━━━━━ Reading text ━━━━━

Studio album by Wes Montgomery, Jimmy Smith
- Released: 1968
- Recorded: September 21 & 28, 1966
- Studio: Van Gelder Studio, Englewood Cliffs, New Jersey
- Genre: Jazz
- Length: 32:56
- Label: Verve
- Producer: Creed Taylor

Wes Montgomery chronology
| Jimmy & Wes: The Dynamic Duo (1966) | Further Adventures of Jimmy and Wes (1968) | Tequila (1966) |

Jimmy Smith chronology
| Jimmy & Wes: The Dynamic Duo (1966) | Further Adventures of Jimmy and Wes (1966) | Respect (1967) |

= Further Adventures of Jimmy and Wes =

Further Adventures of Jimmy and Wes is an album by American jazz guitarist Wes Montgomery and organist Jimmy Smith. It was recorded in 1966 with Jimmy & Wes: The Dynamic Duo but was not released until 1968.

== Reception ==

Richard S. Ginell reviewed the reissue for AllMusic, writing that the album:
"picks up where Dynamic Duo left off, digging a little further into the one-time-only Wes Montgomery/Jimmy Smith sessions and coming up with more fine music — mellower in general than Dynamic Duo but first-class nonetheless. Unlike most of the studio sessions from this time, Montgomery gets plenty of room for his single-string work as well as his famous octaves, and both techniques find him in full, mature bloom, needing fewer notes in which to say more (Smith, of course, is precisely the opposite)."

━━━━━ Supplied material ━━━━━

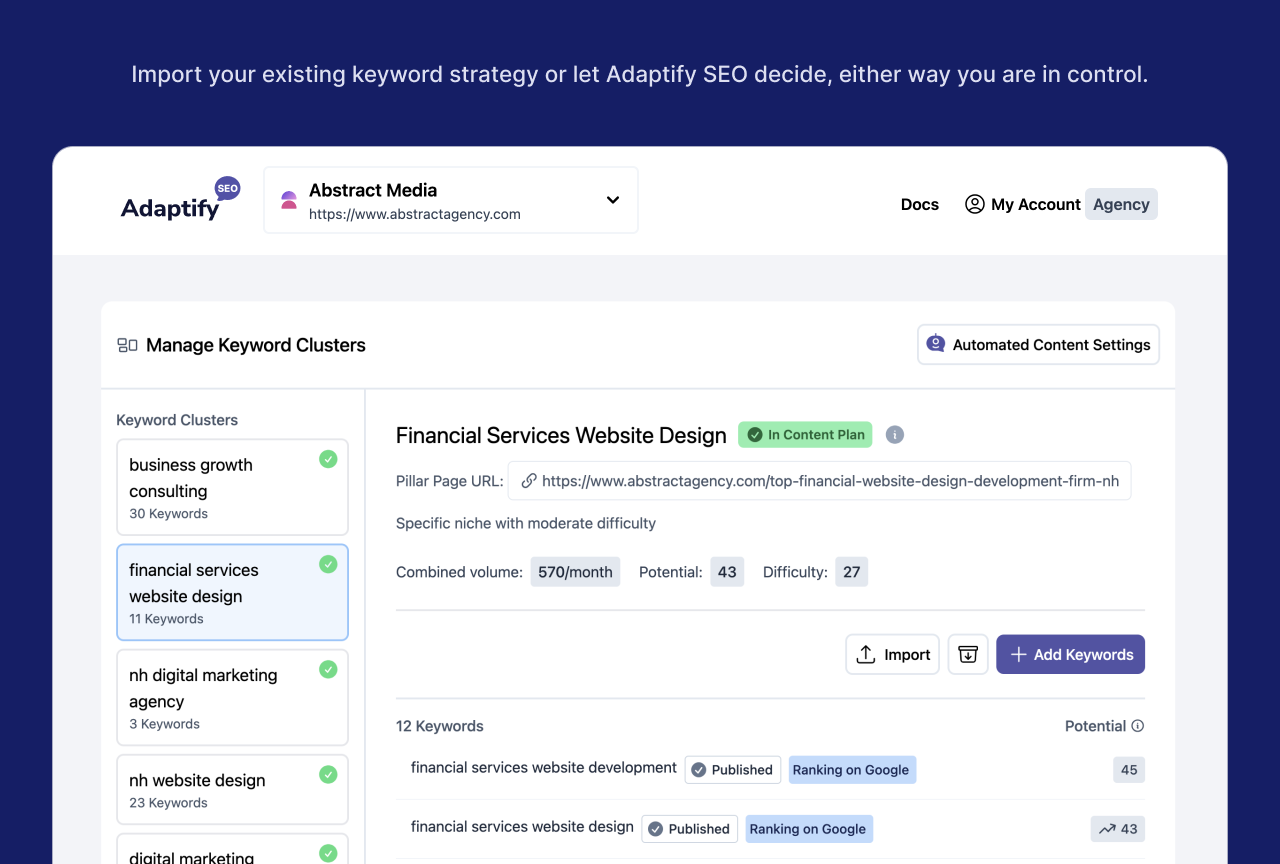Click the SEO badge on the Adaptify logo
The height and width of the screenshot is (864, 1280).
[x=227, y=187]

━━━━━

(Actions to take):
a: Decide whether each statement below agrees with the article on Further Adventures of Jimmy and Wes, answering yes or no and quoting the deciding words of the article: (i) The album was recorded at Van Gelder Studio. (ii) The album came out in the same year it was recorded. (iii) Ginell calls the album more intense than Dynamic Duo.
b: Continue the article on Further Adventures of Jimmy and Wes, starting after its final sentence.

(Task-by-task outputs):
a:
(i) Yes: "Studio: Van Gelder Studio, Englewood Cliffs, New Jersey"
(ii) No: "It was recorded in 1966 with Jimmy & Wes: The Dynamic Duo but was not released until 1968."
(iii) No: "mellower in general than Dynamic Duo"

b:
Professional ratings
Review scores
| Source | Rating |
| AllMusic | Star |
| The Penguin Guide to Jazz | Star |

==Track listing==
1. "King of the Road" (Roger Miller) – 4:13
2. "Maybe September" (Percy Faith, Ray Evans, Jay Livingston) – 6:24
3. "O.G.D. ( Road Song)" (Wes Montgomery) – 6:08
4. "Call Me" (Tony Hatch) – 3:13
5. "Milestones" (Miles Davis) – 4:12
6. "Mellow Mood" (Jimmy Smith) – 8:44
7. "'Round Midnight" - (bonus track) (Cootie Williams, Thelonious Monk, Bernie Hanighen) – 7:18

==Personnel==
===Musicians===
- Jimmy Smith – Hammond organ
- Wes Montgomery – guitar
- Grady Tate – drums
- Ray Barretto – percussion

Additional musicians on "Milestones" and "'Round Midnight"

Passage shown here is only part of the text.